Эту я знала. Ведь она была моим злейшим врагом в прошлые годы. Мы схватывались с нею поминутно из-за всякого пустяка. Хотя я была "четверка", а она только "пятая", Сима Эльская, или Волька, как ее называли в классе, не давала мне спуску ни в чем.
И, несмотря на это, мне нравился мой симпатичный враг за мальчишескую шаловливость и какую-то необузданную веселость.
Девочки не подходили знакомиться ко мне, делая вид, что меня не замечают.
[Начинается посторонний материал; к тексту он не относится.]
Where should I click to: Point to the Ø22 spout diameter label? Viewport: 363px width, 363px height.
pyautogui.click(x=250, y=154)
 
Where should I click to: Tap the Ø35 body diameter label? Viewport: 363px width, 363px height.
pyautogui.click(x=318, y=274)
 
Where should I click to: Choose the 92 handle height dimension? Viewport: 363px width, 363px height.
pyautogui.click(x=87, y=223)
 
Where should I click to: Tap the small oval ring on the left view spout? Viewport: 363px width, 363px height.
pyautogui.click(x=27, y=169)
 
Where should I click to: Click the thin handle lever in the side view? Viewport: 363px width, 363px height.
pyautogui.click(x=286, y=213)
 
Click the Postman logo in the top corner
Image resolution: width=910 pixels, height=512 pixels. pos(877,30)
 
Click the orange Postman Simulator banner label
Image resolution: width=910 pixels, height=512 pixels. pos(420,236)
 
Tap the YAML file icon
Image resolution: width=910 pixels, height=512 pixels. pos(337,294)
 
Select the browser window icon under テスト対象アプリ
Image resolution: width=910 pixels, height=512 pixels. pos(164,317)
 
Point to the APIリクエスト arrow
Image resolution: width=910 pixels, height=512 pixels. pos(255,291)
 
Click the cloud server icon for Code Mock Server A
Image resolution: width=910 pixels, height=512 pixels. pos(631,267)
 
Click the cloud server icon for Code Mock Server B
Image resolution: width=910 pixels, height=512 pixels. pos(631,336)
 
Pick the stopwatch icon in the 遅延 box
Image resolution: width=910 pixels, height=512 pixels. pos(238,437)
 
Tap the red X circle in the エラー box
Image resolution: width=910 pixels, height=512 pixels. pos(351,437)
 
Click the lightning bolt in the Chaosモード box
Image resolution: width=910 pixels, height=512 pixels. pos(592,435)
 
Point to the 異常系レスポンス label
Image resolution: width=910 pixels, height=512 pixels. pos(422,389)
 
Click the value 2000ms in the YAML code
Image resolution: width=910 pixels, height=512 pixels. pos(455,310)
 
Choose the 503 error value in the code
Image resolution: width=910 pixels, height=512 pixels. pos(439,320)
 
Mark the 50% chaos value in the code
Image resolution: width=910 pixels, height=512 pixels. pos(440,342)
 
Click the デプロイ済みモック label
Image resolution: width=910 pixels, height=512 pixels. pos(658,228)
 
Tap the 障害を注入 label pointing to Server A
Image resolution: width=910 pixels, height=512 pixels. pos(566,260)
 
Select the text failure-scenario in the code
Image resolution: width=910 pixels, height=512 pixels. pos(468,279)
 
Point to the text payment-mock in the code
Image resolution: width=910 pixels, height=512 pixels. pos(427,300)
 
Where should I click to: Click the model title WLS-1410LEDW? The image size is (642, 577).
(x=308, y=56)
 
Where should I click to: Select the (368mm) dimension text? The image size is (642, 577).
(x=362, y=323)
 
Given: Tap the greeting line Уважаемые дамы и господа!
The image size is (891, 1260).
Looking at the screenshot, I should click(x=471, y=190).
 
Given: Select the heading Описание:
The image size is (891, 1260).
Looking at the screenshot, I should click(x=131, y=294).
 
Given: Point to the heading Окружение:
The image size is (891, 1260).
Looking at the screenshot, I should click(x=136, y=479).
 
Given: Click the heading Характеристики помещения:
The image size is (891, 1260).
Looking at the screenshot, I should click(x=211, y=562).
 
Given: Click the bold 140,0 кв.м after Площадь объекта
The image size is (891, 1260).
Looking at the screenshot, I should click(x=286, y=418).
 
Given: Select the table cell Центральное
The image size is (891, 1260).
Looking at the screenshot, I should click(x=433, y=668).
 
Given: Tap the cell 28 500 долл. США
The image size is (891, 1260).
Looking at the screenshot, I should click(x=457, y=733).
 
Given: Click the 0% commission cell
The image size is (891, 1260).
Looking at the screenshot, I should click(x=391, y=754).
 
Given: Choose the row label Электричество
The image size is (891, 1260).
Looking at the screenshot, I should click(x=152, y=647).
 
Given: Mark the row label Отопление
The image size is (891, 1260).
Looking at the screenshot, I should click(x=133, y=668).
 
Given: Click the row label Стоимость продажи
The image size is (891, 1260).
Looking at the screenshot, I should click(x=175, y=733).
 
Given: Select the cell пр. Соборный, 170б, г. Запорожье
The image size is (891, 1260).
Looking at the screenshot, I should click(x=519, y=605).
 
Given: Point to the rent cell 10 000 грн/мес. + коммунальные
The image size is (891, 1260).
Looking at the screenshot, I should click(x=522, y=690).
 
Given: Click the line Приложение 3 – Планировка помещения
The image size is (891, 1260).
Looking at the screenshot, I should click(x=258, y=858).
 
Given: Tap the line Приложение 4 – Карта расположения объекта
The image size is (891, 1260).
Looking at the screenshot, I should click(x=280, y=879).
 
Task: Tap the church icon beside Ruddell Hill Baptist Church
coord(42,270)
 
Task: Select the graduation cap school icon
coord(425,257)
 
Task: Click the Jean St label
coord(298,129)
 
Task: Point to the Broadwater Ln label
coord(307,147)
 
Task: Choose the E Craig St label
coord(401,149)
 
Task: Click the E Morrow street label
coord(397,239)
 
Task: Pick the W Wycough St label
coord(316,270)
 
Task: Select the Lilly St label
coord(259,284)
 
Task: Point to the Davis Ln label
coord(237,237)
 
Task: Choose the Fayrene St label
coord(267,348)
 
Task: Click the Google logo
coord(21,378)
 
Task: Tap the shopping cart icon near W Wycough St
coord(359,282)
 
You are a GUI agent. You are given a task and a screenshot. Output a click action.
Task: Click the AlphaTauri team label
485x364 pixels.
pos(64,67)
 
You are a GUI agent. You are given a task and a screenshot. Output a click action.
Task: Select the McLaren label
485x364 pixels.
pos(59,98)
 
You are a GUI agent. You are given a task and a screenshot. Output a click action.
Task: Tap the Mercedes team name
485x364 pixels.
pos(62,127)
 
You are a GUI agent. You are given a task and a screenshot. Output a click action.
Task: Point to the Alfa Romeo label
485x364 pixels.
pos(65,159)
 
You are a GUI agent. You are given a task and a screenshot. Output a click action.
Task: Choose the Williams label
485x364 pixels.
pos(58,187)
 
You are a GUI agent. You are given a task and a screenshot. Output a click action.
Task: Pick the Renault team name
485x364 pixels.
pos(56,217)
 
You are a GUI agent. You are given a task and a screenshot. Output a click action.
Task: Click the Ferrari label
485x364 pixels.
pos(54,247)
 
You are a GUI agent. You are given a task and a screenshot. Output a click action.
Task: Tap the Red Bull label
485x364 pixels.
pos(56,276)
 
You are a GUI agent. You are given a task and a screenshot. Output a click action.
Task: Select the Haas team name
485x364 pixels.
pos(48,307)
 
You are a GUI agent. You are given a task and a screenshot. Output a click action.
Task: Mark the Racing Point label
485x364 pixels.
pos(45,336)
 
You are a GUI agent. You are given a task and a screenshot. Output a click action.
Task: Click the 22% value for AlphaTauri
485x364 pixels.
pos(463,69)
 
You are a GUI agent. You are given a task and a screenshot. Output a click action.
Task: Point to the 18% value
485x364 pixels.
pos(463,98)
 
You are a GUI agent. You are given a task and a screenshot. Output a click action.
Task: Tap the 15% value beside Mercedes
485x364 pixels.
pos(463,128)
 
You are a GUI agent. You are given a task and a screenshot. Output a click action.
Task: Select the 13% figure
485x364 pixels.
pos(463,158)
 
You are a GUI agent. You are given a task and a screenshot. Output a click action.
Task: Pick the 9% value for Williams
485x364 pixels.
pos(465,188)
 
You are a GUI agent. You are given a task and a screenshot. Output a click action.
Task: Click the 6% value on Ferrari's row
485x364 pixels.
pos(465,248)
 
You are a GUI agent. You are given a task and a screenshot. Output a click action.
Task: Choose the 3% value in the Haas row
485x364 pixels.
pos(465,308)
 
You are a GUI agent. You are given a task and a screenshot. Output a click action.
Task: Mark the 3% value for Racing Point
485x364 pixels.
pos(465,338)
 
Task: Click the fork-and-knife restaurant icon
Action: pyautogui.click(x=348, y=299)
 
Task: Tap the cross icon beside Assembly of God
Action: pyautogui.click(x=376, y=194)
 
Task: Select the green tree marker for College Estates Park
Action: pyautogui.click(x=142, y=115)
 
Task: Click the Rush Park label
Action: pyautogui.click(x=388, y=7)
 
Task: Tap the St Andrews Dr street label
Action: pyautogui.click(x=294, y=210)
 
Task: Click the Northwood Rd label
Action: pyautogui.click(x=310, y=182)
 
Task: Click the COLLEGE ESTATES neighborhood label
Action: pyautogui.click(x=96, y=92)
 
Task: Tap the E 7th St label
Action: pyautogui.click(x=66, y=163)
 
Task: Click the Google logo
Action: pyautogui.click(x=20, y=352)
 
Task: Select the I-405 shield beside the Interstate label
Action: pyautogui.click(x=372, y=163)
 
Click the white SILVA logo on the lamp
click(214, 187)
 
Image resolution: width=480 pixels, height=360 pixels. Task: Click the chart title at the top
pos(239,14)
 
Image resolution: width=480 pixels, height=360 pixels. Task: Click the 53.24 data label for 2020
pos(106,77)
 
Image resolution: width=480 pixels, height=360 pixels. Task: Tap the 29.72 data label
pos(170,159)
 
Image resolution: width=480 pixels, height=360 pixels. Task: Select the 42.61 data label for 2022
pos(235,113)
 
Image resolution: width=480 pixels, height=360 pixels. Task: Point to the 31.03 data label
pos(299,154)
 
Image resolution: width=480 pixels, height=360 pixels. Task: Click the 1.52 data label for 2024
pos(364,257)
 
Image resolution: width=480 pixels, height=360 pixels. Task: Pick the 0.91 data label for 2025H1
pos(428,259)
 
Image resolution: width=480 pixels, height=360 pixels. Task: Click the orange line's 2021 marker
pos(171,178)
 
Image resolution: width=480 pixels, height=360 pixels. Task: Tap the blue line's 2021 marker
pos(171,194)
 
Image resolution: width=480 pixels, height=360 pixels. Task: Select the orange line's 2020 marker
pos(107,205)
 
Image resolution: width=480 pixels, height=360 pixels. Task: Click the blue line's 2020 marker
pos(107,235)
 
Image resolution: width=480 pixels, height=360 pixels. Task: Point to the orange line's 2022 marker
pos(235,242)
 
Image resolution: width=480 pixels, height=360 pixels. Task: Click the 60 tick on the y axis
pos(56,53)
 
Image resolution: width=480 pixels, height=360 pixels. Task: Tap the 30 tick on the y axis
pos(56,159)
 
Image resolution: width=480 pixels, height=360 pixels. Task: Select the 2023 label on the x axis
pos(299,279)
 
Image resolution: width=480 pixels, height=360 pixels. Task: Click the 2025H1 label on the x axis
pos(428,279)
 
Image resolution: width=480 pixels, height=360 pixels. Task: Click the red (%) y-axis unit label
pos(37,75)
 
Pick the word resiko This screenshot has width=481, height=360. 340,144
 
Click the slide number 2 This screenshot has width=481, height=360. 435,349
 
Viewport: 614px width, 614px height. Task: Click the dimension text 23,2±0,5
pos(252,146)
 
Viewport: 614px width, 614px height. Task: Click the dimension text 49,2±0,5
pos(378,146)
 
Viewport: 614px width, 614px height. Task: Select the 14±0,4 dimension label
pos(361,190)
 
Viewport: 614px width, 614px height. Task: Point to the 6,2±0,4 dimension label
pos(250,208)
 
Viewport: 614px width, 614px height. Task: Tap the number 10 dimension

Они были слишком велики уже для того, чтобы нападать на "чужестранку" (как у нас называли оставшихся на второй год воспитанниц и вообще чужеклассниц) и слишком пропитаны осадками институтских традиций, чтобы обойтись со мной запросто и приласкать девочку, вошедшую в их классную семью помимо их воли.
Надо приготовиться.
"А 1а guerre, comme а 1а guerre", как говорят французы.
Что-то ждет меня впереди!
Как долго я не писала. Целую неделю. Если я буду так нелюбезна к моему дневнику - я далеко не уеду.
Вот оно, началось!
Как ни добры, как ни милы ко мне Стрекоза и Додошка, меня вовсе не пленяет заключенный "союз". В них есть что-то такое, что просто шокирует меня. Из-за этого все и началось. Вчера был четверг, приемный день. К Вере Дебицкой пришел ее дядя и принес огромную коробку шоколаду. После приема Вера со своей огромной коробкой пришла в класс. Девочки ее окружили. Они вскакивали на соседние скамьи и тируары, перекидывались одна через другую и, протягивая пригоршни, просили наперебой, перекрикивая друг друга:
- Вера, не забудь меня! Дай мне, Вера! И мне! И мне!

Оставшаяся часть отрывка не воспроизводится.